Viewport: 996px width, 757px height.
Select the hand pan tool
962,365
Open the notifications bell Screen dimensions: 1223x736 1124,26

======

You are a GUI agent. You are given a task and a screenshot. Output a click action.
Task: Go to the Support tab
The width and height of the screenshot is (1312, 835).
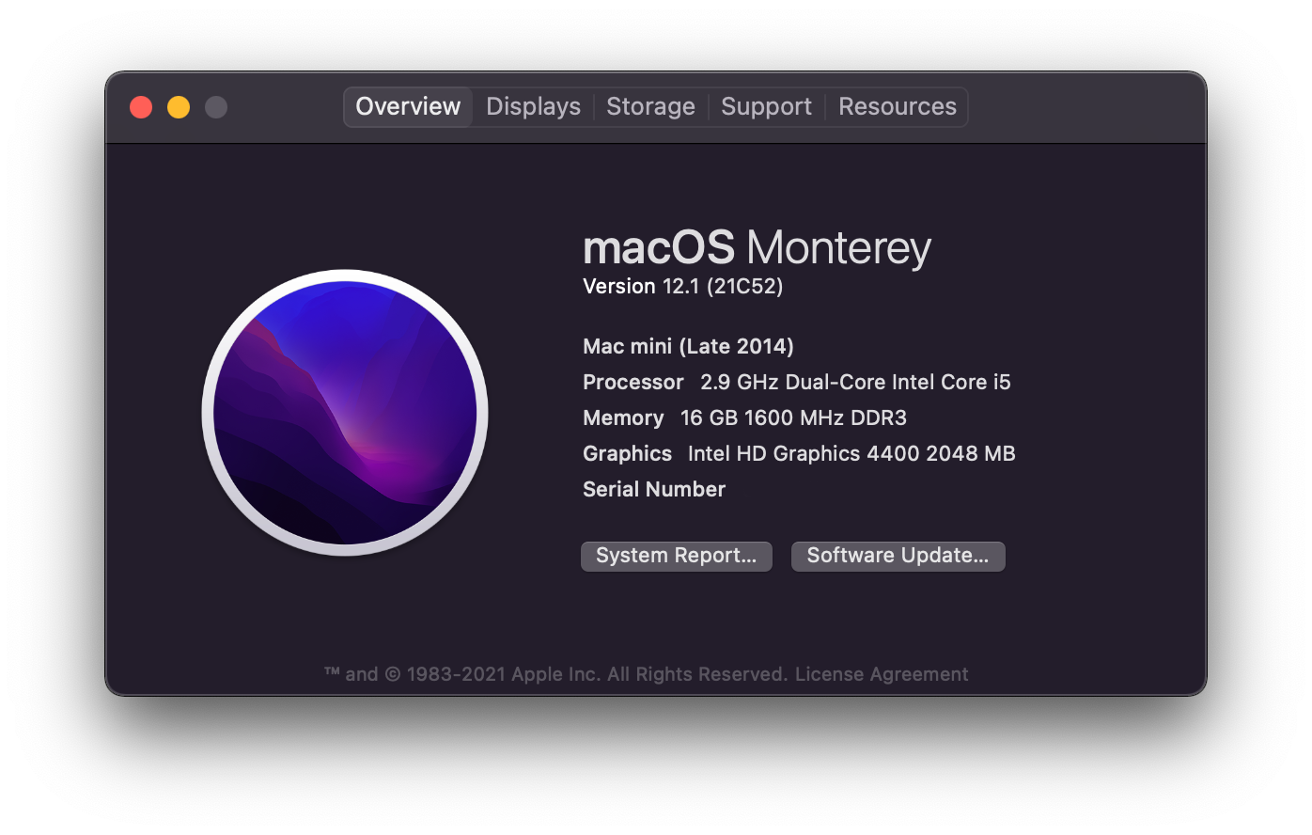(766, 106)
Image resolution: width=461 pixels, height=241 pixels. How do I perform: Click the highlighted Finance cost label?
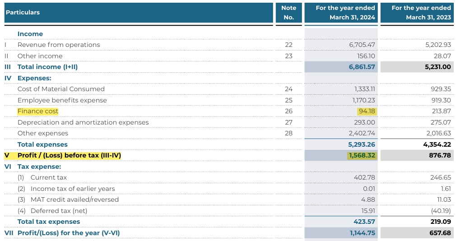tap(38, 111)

======

▸ **Challenge**: Copy the rows word for word, starting with the line that contains "Image resolution: width=461" and going on through the line that contains "tap(38, 111)". Leave the pictures out of your copy.

▸ **Exercise output**:
Image resolution: width=461 pixels, height=241 pixels. How do I perform: Click the highlighted Finance cost label?
tap(38, 111)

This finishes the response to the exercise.